▶ **Aufgabe 1**
An welchem Datum wurde der erste Beitrag im Forenthread zu Virtual Pool 4 verfasst?

# Virtual Pool 4



## Richtschütze (30. November 2012)

Hallo,
spielt von euch jemand dieses Pool Spiel? Es ist das realistischste was es in Sachen Pool Sim auf dem Markt gibt. Hier ein paar Bilder und links..
Facebook
Home
Celeris Forums • Index page
Virtual Pool 4 - YouTube
Virtual Pool 4 Product | Virtual Pool 4 DEMO

Neuer Trailer: https://www.youtube.com/watch?v=mAxACAt6m8g

Virtual Pool 4 bei Steam kaufen: http://store.steampowered.com/app/336150/

How to play VP4: https://www.youtube.com/watch?v=h8iqu5kFQ8k
https://www.youtube.com/watch?v=BT19f0WW5b8
https://www.youtube.com/watch?v=NWPwaU5iLpc
https://www.youtube.com/watch?v=kk8AHAbTs5k


----------



## AchtBit (15. Februar 2013)

Computer Pool ist niemals realistisch und wird es auch niemals sein.  

Grund : 

Das Können ist nicht durch optisches Maßnehmen definiert, sondern primär, durch die Präzision der Queue Führung und sekundär, durch das Gefühl für die benötigte Stoßkraft. 

VP4 ist für Online ausgelegt, was mir nicht so taugt. Hab das Vp3, das reicht. Und das neue Internation Snooker(hat aber auch 9er und 8er Pool Tables) hab ich auch. Das ist ähnlich wie das Vp3 vom Gamplay, also Carrier, LAN, Hot Seat und Online. Grafisch ists mit VP4 zu vergleichen. Hier mal 2 Screens.


----------



## Richtschütze (28. Juli 2013)

Welche Computerspielsimulationen sind realistisch? 
Mit hilfslinien, hehe. Ist ja wie eine Rennsimulation mit allen Fahrhilfen 
Ne mal im ernst, ist denn niemand hier der etwas Poolbegeistert ist?

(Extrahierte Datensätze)
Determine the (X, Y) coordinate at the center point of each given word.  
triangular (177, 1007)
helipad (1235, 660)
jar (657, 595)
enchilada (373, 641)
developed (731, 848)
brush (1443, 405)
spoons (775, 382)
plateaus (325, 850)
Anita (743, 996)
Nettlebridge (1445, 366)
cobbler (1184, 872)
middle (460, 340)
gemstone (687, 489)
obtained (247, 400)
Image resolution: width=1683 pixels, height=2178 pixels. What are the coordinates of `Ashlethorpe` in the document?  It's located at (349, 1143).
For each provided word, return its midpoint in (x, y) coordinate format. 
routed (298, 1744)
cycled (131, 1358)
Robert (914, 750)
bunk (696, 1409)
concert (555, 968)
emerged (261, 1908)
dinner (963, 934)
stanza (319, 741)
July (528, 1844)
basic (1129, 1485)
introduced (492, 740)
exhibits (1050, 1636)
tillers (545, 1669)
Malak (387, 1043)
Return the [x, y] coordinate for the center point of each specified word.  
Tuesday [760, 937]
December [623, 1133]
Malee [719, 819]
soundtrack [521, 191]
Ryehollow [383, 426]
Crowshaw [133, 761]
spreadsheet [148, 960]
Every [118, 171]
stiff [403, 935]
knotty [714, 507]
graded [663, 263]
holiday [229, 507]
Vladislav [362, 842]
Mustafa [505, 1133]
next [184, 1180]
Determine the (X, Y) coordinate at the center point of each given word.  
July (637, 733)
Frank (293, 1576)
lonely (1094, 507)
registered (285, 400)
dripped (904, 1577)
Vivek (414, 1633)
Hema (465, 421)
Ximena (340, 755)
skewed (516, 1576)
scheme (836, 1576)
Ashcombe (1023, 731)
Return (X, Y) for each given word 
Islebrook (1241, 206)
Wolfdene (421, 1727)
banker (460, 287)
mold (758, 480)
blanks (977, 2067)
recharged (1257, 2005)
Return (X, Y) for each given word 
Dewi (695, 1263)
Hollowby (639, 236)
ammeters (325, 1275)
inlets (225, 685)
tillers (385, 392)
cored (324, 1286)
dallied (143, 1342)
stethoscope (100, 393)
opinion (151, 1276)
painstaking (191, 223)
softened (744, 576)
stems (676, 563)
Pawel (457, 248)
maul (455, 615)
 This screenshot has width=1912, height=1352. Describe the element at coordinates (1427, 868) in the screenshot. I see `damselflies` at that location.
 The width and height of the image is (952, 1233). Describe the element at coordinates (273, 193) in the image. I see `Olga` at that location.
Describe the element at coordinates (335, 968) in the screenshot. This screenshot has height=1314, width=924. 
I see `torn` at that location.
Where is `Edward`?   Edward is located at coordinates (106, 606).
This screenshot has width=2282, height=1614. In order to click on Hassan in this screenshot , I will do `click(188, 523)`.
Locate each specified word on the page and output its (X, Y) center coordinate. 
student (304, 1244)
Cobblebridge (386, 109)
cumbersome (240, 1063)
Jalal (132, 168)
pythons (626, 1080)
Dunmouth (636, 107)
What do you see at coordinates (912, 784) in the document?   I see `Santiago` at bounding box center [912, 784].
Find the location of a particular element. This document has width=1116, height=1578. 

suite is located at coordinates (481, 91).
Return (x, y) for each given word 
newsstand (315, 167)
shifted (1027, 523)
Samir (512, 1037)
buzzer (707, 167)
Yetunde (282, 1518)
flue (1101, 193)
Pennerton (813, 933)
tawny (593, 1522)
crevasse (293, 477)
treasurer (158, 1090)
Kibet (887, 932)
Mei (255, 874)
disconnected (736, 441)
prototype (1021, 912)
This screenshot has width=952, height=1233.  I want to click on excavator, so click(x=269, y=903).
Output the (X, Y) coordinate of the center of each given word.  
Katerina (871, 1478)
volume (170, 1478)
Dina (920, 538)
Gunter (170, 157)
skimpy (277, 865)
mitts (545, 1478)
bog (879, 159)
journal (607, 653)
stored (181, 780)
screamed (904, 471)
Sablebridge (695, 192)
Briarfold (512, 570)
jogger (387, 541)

▶ **Aufgabe 2**
Gib alle Datenzeilen von der Zeile mit „Dina (920, 538)“ bis hinunter zur letzten Datenzeile erneut vollständig wieder. Verringere dabei jede Koordinate in den Antworten um 26.

▶ **Lösungsweg 1**
Am 30. November 2012.

▶ **Lösungsweg 2**
Dina (894, 512)
Gunter (144, 131)
skimpy (251, 839)
mitts (519, 1452)
bog (853, 133)
journal (581, 627)
stored (155, 754)
screamed (878, 445)
Sablebridge (669, 166)
Briarfold (486, 544)
jogger (361, 515)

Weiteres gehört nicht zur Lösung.